This is the simplest example of how to use Chlorine. We start by including the Chlorine header.
Now we create some dummy data. While this example uses
std::vector for brevity, you can freely mix and match containers of any type. This can be useful if you need to mix bounded and unbounded array types.
// Create Some Data std::vector<float> spam(10, 3.1415f); std::vector<float> eggs(10, 2.7182f);
Next, we create a Chlorine Worker, using the filename constructor, which takes a path to an OpenCL kernel file.
// Initialize a Chlorine Worker ch::Worker worker("swap.cl");
Alternately, if you want to create your workers independently of loading kernels, you can instead use the overloaded stream operators in conjunction with the
// Initialize a Chlorine Worker ch::Worker worker; // Read a Kernel File std::string kernel = ch::read("swap.cl"); // Compile the Kernel Functions worker >> kernel;
Now that our worker is aware of kernel functions, we can simply invoke
Worker::call(kernel_function, ... ) with the first argument being the name of the kernel function you wish to call, followed by the same arguments (in the same order!) as the kernel function.
// Call the Swap Function in the Given Kernel worker.call("swap", spam, eggs);
After this completes, data is automatically written back to the same memory locations allocated by your program.
// Host Containers Are Automatically Updated std::cout << "Spam: " << spam << "\n"; // 2.7182 std::cout << "Eggs: " << eggs << "\n"; // 3.1415
Don't take my word for it though! If you build and run this example, you'll see that the values in each array have been swapped. In order for this to compile, we need to link with the system installation of OpenCL. We also need to pass
-std=c++11 to the compiler to enable variadic templating in Chlorine. You should end up with something like this:
$ clang++ -std=c++11 swap.cpp -lOpenCL
Kernel files are written in a variant of the C programming language. While I won't go into detail about it here, I hope this serves as a valuable demonstration in how Chlorine may be used to easily port code to run in parallel.
// Original Call worker.call("swap", spam, eggs); // New Call auto event = worker.call("swap", spam, eggs);
As of 1d7769, Chlorine now returns the OpenCL event associated with the kernel function call.
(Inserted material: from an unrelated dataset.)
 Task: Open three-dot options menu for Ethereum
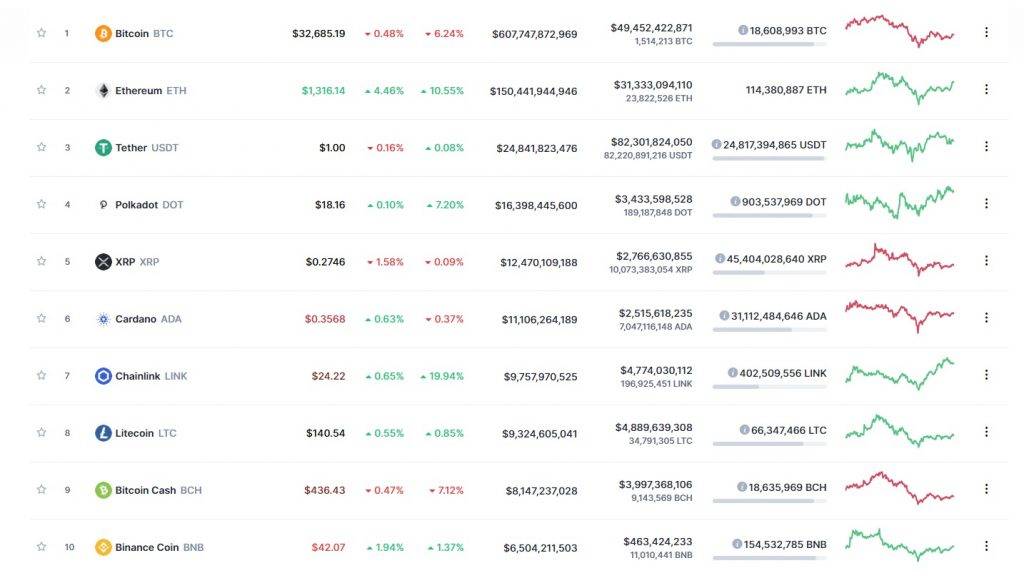point(986,89)
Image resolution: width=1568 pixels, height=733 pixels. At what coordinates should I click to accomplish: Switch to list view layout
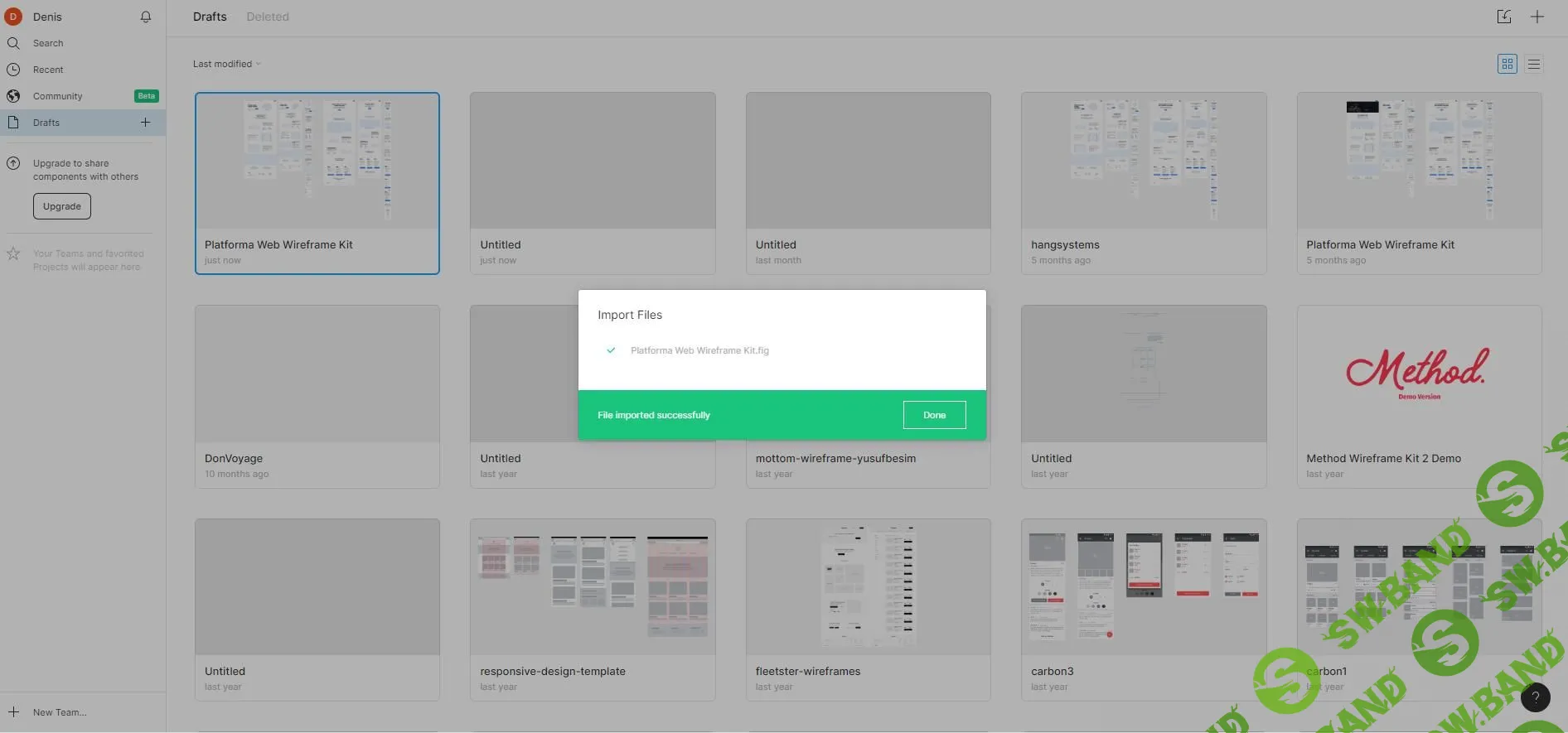pos(1534,64)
This allows you to recover profiling data, such as how much time was spent executing the kernel function, as well as the idling time. For simplicity, we return the entire OpenCL object rather than adding a new function call to our API. This should be a non-breaking change for the most part.
// Print Some Profiling Data std::cout << "Elapsed Time: " << ch::elapsed(event) << "ns\n";
To make things easier, we also added a new helper function
ch::elapsed() which accepts an OpenCL event and returns the elapsed time spent on your kernel function. This helper preserves the nanosecond resolution offered by the OpenCL API and is merely a convenience wrapper.